▶ [Task material]
----------

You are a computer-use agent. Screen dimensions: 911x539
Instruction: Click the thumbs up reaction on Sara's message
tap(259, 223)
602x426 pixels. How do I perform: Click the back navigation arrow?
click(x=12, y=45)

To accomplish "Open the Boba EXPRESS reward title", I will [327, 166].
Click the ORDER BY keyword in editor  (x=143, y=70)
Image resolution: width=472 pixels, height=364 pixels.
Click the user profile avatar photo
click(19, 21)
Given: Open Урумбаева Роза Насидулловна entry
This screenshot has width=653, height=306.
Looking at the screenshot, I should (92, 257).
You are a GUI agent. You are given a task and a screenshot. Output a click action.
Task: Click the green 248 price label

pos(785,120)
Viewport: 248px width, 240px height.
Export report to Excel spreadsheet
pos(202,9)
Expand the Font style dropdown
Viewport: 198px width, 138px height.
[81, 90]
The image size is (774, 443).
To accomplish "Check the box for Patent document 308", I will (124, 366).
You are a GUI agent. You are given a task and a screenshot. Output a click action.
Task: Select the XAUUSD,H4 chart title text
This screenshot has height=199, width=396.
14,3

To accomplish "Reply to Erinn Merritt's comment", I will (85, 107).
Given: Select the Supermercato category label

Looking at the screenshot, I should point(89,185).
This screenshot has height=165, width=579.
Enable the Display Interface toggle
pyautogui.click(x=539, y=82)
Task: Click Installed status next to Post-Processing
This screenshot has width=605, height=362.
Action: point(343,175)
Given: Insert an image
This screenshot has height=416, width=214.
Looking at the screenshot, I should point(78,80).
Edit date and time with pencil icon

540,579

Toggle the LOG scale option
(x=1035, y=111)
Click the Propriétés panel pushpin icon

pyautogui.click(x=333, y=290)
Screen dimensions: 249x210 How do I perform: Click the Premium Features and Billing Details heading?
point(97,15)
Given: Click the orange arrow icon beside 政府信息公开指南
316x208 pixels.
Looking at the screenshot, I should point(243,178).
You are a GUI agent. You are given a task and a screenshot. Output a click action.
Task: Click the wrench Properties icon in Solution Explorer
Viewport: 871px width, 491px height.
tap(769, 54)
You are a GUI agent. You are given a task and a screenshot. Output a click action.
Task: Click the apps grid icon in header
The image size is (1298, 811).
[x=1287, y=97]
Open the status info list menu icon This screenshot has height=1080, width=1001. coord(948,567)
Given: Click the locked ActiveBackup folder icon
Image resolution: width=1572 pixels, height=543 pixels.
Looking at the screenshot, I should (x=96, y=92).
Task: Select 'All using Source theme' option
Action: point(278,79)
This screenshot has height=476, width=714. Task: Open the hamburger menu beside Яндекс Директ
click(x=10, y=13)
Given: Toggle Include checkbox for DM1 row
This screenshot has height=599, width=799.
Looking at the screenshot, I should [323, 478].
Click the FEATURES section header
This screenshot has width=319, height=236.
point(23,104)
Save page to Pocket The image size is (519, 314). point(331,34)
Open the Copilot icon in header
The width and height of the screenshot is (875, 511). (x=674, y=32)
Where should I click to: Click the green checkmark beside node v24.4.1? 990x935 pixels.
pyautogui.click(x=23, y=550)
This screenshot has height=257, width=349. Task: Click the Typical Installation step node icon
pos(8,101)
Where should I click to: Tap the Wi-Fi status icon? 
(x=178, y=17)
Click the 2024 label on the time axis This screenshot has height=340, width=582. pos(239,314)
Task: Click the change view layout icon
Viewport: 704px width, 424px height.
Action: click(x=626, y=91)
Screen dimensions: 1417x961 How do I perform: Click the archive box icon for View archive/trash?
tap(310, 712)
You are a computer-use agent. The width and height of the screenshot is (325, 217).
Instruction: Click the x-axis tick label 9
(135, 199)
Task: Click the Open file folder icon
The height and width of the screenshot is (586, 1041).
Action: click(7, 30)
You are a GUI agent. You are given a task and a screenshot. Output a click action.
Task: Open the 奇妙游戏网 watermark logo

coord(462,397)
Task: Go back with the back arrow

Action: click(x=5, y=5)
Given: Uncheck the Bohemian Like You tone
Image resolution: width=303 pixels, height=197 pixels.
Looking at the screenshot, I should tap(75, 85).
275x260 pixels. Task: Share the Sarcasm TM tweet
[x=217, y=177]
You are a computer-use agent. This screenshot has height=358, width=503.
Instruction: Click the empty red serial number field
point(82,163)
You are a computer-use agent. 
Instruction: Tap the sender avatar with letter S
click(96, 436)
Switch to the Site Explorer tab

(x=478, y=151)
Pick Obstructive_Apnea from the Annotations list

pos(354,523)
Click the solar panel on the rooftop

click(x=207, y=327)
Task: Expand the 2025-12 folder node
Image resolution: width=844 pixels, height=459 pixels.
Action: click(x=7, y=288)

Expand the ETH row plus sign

----------

▶ [What you are asked to do] Update all of the records above by changing every "Instruction" to "Command", keeping everything else the same.

▶ [Output below]
You are a computer-use agent. Screen dimensions: 911x539
Command: Click the thumbs up reaction on Sara's message
tap(259, 223)
602x426 pixels. How do I perform: Click the back navigation arrow?
click(x=12, y=45)

To accomplish "Open the Boba EXPRESS reward title", I will [327, 166].
Click the ORDER BY keyword in editor  (x=143, y=70)
Image resolution: width=472 pixels, height=364 pixels.
Click the user profile avatar photo
click(19, 21)
Given: Open Урумбаева Роза Насидулловна entry
This screenshot has width=653, height=306.
Looking at the screenshot, I should (92, 257).
You are a GUI agent. You are given a task and a screenshot. Output a click action.
Task: Click the green 248 price label

pos(785,120)
Viewport: 248px width, 240px height.
Export report to Excel spreadsheet
pos(202,9)
Expand the Font style dropdown
Viewport: 198px width, 138px height.
[81, 90]
The image size is (774, 443).
To accomplish "Check the box for Patent document 308", I will (124, 366).
You are a GUI agent. You are given a task and a screenshot. Output a click action.
Task: Select the XAUUSD,H4 chart title text
This screenshot has height=199, width=396.
14,3

To accomplish "Reply to Erinn Merritt's comment", I will (85, 107).
Given: Select the Supermercato category label

Looking at the screenshot, I should point(89,185).
This screenshot has height=165, width=579.
Enable the Display Interface toggle
pyautogui.click(x=539, y=82)
Task: Click Installed status next to Post-Processing
This screenshot has width=605, height=362.
Action: point(343,175)
Given: Insert an image
This screenshot has height=416, width=214.
Looking at the screenshot, I should point(78,80).
Edit date and time with pencil icon

540,579

Toggle the LOG scale option
(x=1035, y=111)
Click the Propriétés panel pushpin icon

pyautogui.click(x=333, y=290)
Screen dimensions: 249x210 How do I perform: Click the Premium Features and Billing Details heading?
point(97,15)
Given: Click the orange arrow icon beside 政府信息公开指南
316x208 pixels.
Looking at the screenshot, I should point(243,178).
You are a GUI agent. You are given a task and a screenshot. Output a click action.
Task: Click the wrench Properties icon in Solution Explorer
Viewport: 871px width, 491px height.
tap(769, 54)
You are a GUI agent. You are given a task and a screenshot. Output a click action.
Task: Click the apps grid icon in header
The image size is (1298, 811).
[x=1287, y=97]
Open the status info list menu icon This screenshot has height=1080, width=1001. coord(948,567)
Given: Click the locked ActiveBackup folder icon
Image resolution: width=1572 pixels, height=543 pixels.
Looking at the screenshot, I should (x=96, y=92).
Task: Select 'All using Source theme' option
Action: point(278,79)
This screenshot has height=476, width=714. Task: Open the hamburger menu beside Яндекс Директ
click(x=10, y=13)
Given: Toggle Include checkbox for DM1 row
This screenshot has height=599, width=799.
Looking at the screenshot, I should [323, 478].
Click the FEATURES section header
This screenshot has width=319, height=236.
point(23,104)
Save page to Pocket The image size is (519, 314). point(331,34)
Open the Copilot icon in header
The width and height of the screenshot is (875, 511). (x=674, y=32)
Where should I click to: Click the green checkmark beside node v24.4.1? 990x935 pixels.
pyautogui.click(x=23, y=550)
This screenshot has height=257, width=349. Task: Click the Typical Installation step node icon
pos(8,101)
Where should I click to: Tap the Wi-Fi status icon? 
(x=178, y=17)
Click the 2024 label on the time axis This screenshot has height=340, width=582. pos(239,314)
Task: Click the change view layout icon
Viewport: 704px width, 424px height.
Action: click(x=626, y=91)
Screen dimensions: 1417x961 How do I perform: Click the archive box icon for View archive/trash?
tap(310, 712)
You are a computer-use agent. The width and height of the screenshot is (325, 217).
Command: Click the x-axis tick label 9
(135, 199)
Task: Click the Open file folder icon
The height and width of the screenshot is (586, 1041).
Action: click(7, 30)
You are a GUI agent. You are given a task and a screenshot. Output a click action.
Task: Open the 奇妙游戏网 watermark logo

coord(462,397)
Task: Go back with the back arrow

Action: click(x=5, y=5)
Given: Uncheck the Bohemian Like You tone
Image resolution: width=303 pixels, height=197 pixels.
Looking at the screenshot, I should tap(75, 85).
275x260 pixels. Task: Share the Sarcasm TM tweet
[x=217, y=177]
You are a computer-use agent. This screenshot has height=358, width=503.
Command: Click the empty red serial number field
point(82,163)
You are a computer-use agent. 
Command: Tap the sender avatar with letter S
click(96, 436)
Switch to the Site Explorer tab

(x=478, y=151)
Pick Obstructive_Apnea from the Annotations list

pos(354,523)
Click the solar panel on the rooftop

click(x=207, y=327)
Task: Expand the 2025-12 folder node
Image resolution: width=844 pixels, height=459 pixels.
Action: click(x=7, y=288)

Expand the ETH row plus sign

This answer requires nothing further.